血清中の上記複合体を検出することによって膵癌の血清診断が可能かを検討した。複合体の検出は、サンドイッチELISA法により行った。このサンドイッチELISA法は概略、βカゼインをコートしたdishにヒト血清(健常人および膵癌患者由来)を加え、洗浄後に抗AHNAK抗体を加え、それを発色により検出するという方法により行った。より具体的には、精製したβカゼイン(1mg/ml)を解離条件(0.1M 炭酸水素ナトリウム溶液に溶解)でプレートに一晩かけて固相化した。次に、結合条件下(20mM AcOH, pH6.5, 5mM EDTA)で血清を40倍に希釈した後、プレートに添加して1時間反応させた。その後、結合条件下に1次抗体および2次抗体を順次添加し、それぞれ1時間反応させた。洗浄、および抗体の希釈は結合条件下に行い、希釈倍率は常法に従った。1次抗体には、AHNAK配列に特異的な19個のアミノ酸からなるペプチド(CSMPNIDLNLKGPKVKGDV:配列番号7)に対する抗体で、ウサギに免疫して作製された抗AHNAKポリクローナル抗体を使用した。2次抗体にはHRP標識抗ウサギIgG抗体を使用し、発色反応と検出は常法に従って行った。
Claims (8)
- 血清その他血液試料中のβカゼイン結合性分子複合体を測定することを特徴とする癌の検査方法であって、上記分子複合体が、配列番号2に示されるアミノ酸配列からなるタンパク質、及びAHNAKからなる群から選ばれる1又は複数を含む複合体である、検査方法。

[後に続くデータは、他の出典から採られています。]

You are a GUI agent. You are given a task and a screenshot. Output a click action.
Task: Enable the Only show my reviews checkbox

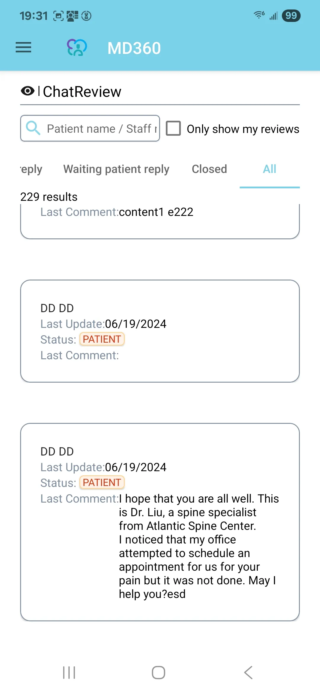(x=173, y=128)
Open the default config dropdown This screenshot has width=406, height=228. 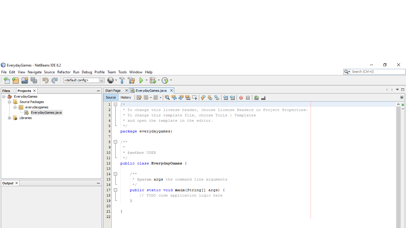[101, 80]
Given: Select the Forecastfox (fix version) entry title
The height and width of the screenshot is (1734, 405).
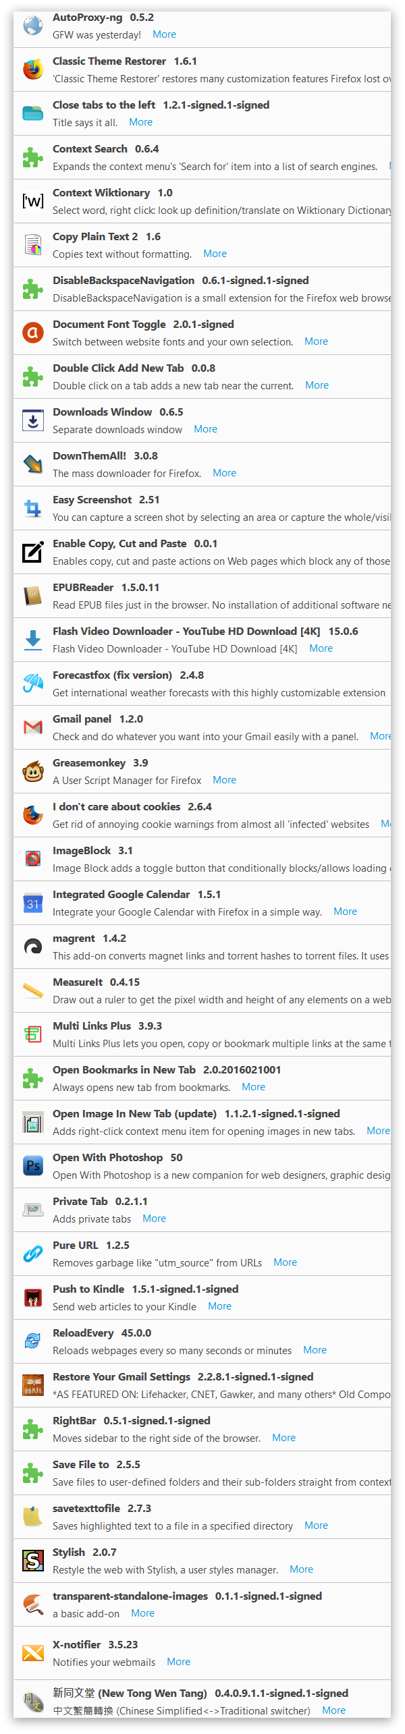Looking at the screenshot, I should 112,675.
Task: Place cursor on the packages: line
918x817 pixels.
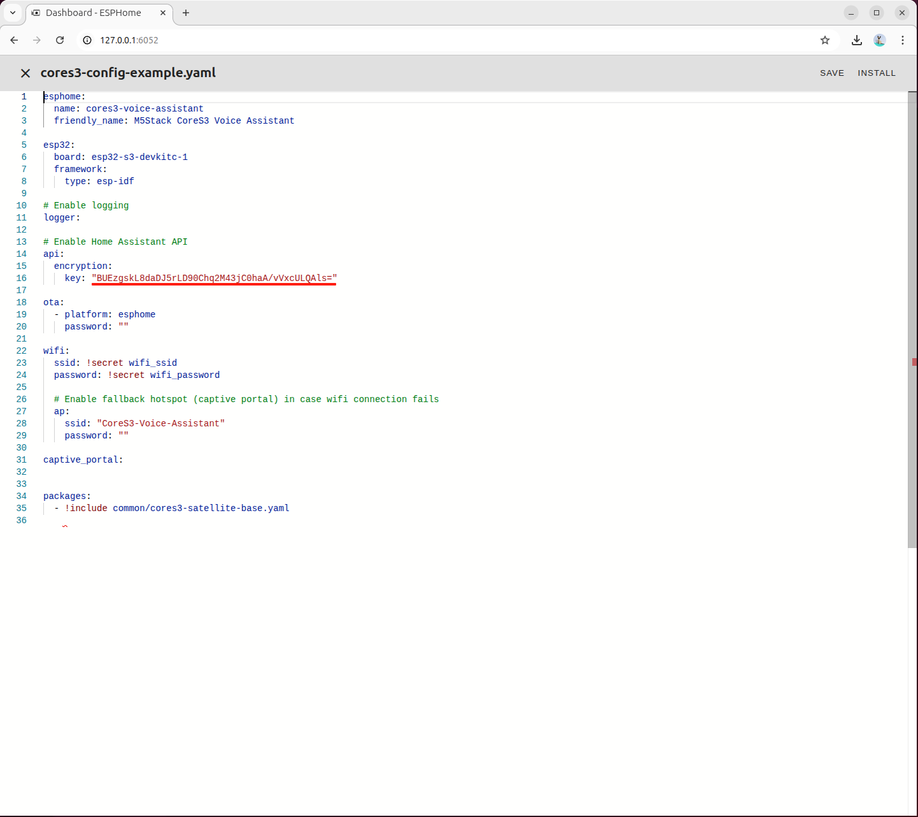Action: (67, 496)
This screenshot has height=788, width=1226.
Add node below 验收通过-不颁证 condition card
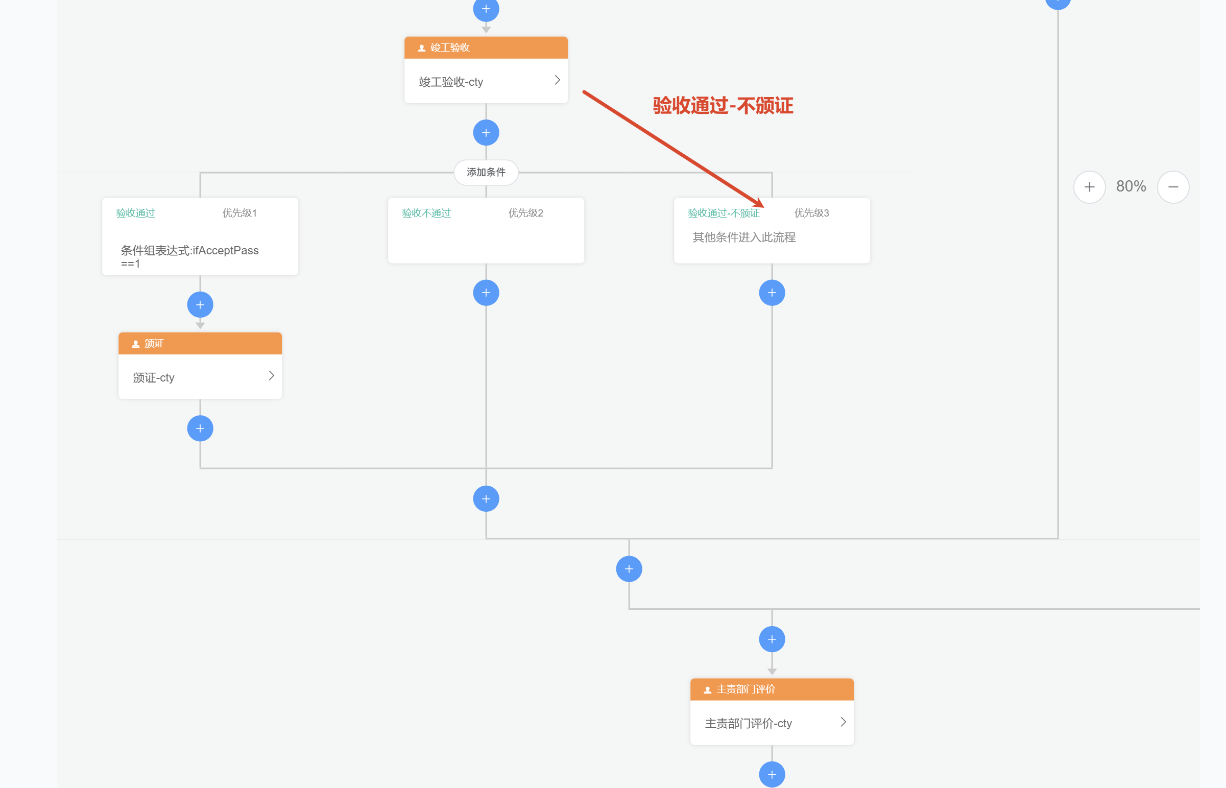coord(772,293)
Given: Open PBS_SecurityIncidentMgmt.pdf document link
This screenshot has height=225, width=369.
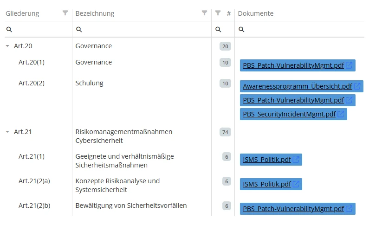Looking at the screenshot, I should [x=289, y=114].
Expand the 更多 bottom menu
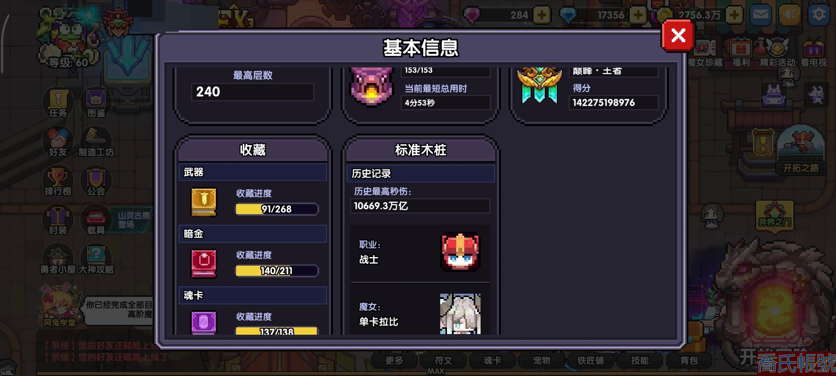Screen dimensions: 836x376 pos(394,360)
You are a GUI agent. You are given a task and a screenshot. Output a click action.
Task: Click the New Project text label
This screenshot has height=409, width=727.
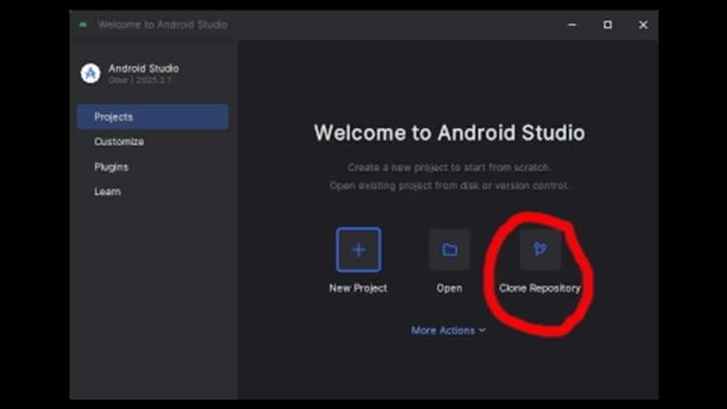358,288
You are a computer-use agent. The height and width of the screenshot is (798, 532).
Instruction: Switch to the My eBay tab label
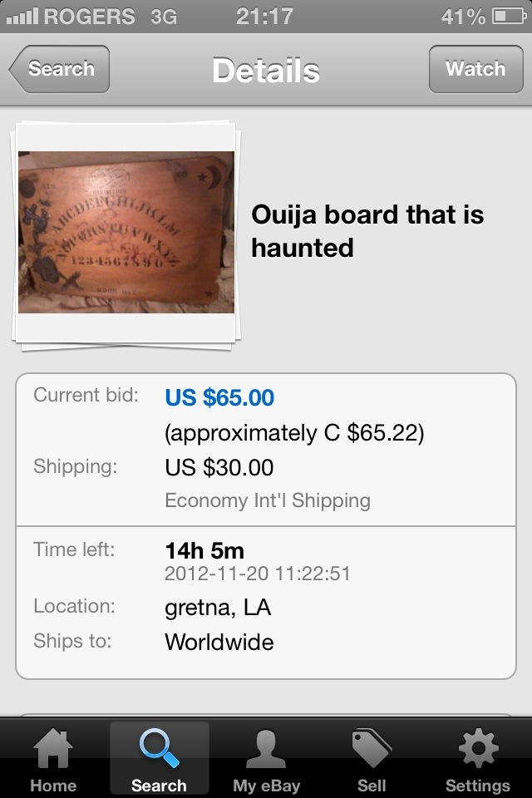(x=266, y=786)
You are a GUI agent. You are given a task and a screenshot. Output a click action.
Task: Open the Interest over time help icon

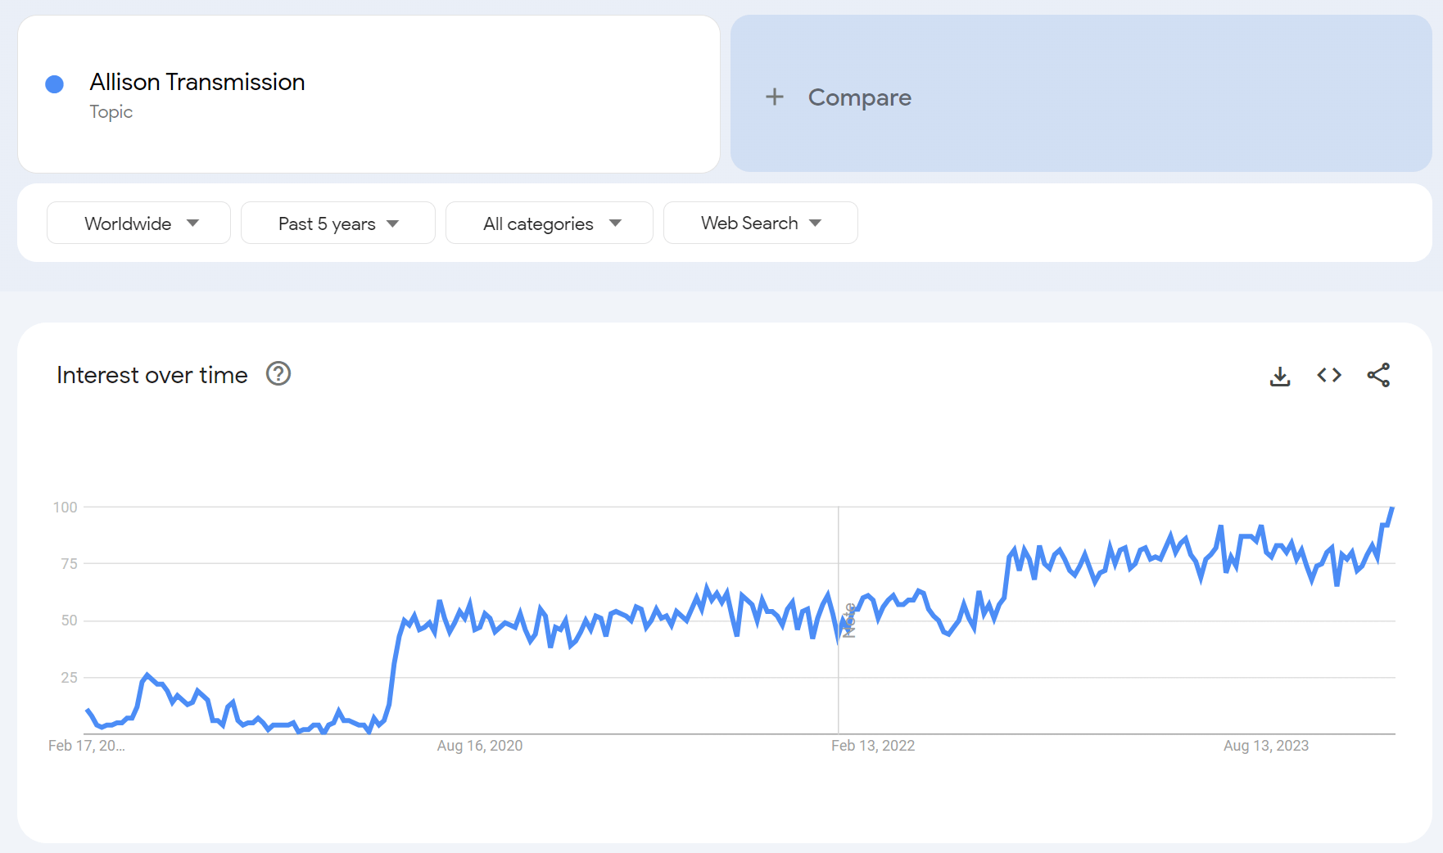coord(278,374)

- 配列番号2に示されるアミノ酸配列からなるタンパク質とAHNAKタンパク質とを含むβカゼイン結合性の分子複合体。
- 配列番号2に示されるアミノ酸配列からなるタンパク質とAHNAKタンパク質とを含むβカゼイン結合性の分子複合体であることを特徴とする腫瘍マーカー。
- 血清その他血液試料中のβカゼイン結合性分子複合体を測定することを特徴とする癌の検査方法であって、配列番号2に示されるアミノ酸配列からなるタンパク質に対する抗体、及び抗AHNAK抗体からなる群から選ばれる1又は複数の分子を用いたサンドイッチELISA法によって測定することを特徴とする請求項1に記載の癌の検査方法。
- 血清その他血液試料中のβカゼイン結合性分子複合体を測定することを特徴とする癌の検査方法であって、配列番号2に示されるアミノ酸配列からなるタンパク質に対する抗体、及び抗AHNAK抗体からなる群から選ばれる1又は複数の分子を用いた表面プラズモン共鳴法によって測定することを特徴とする請求項1に記載の癌の検査方法。
- 膵癌その他消化器系の癌の検査に用いられる、請求項1、4又は5に記載の癌の検査方法。
- 配列番号2に示されるアミノ酸配列からなるタンパク質に対する抗体、及び抗AHNAK抗体から選ばれる1又は複数の分子を含むことを特徴とする癌の検査用キット。
- 抗癌剤のスクリーニング方法であって、候補物質を癌モデル動物に投与した後、血中のβカゼイン結合性分子複合体を測定することによって候補物質の抗癌作用を評価するステップを含み、該βカゼイン結合性分子複合体が、配列番号2に示されるアミノ酸配列からなるタンパク質、及びAHNAKからなる群から選ばれる1又は複数を含む、抗癌剤のスクリーニング方法。